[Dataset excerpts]
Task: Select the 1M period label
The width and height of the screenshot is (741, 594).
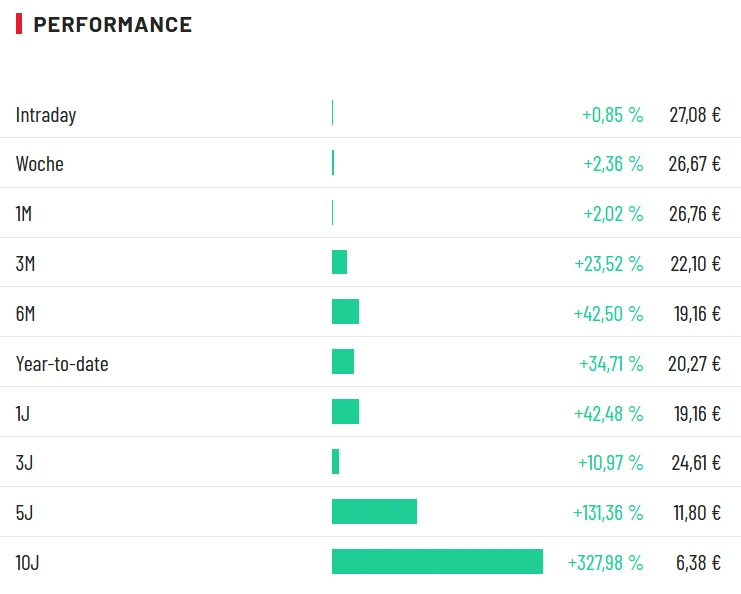Action: pos(25,214)
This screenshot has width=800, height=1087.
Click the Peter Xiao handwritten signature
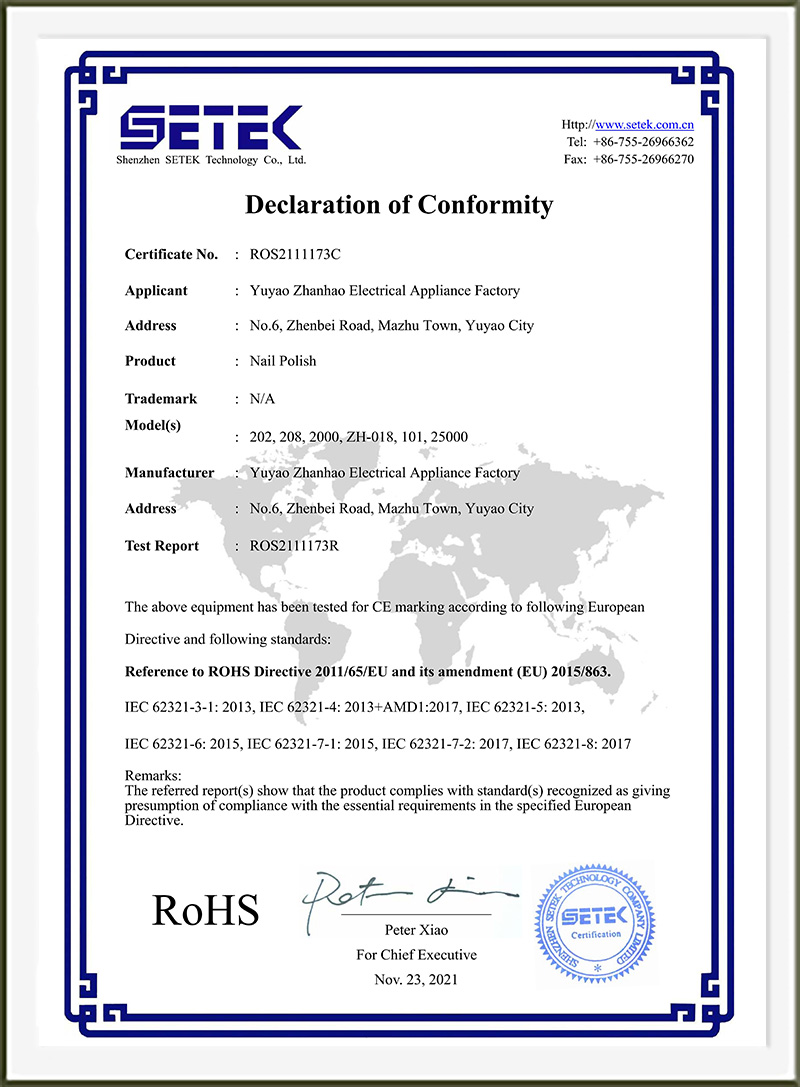[x=409, y=898]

**TASK REQUIREMENTS**
Every record above must be given again exactly; drop the pictures.

**EXERCISE OUTPUT**
Task: Select the 1M period label
The width and height of the screenshot is (741, 594).
Action: pos(25,214)
This screenshot has width=800, height=1087.
Click the Peter Xiao handwritten signature
[x=409, y=898]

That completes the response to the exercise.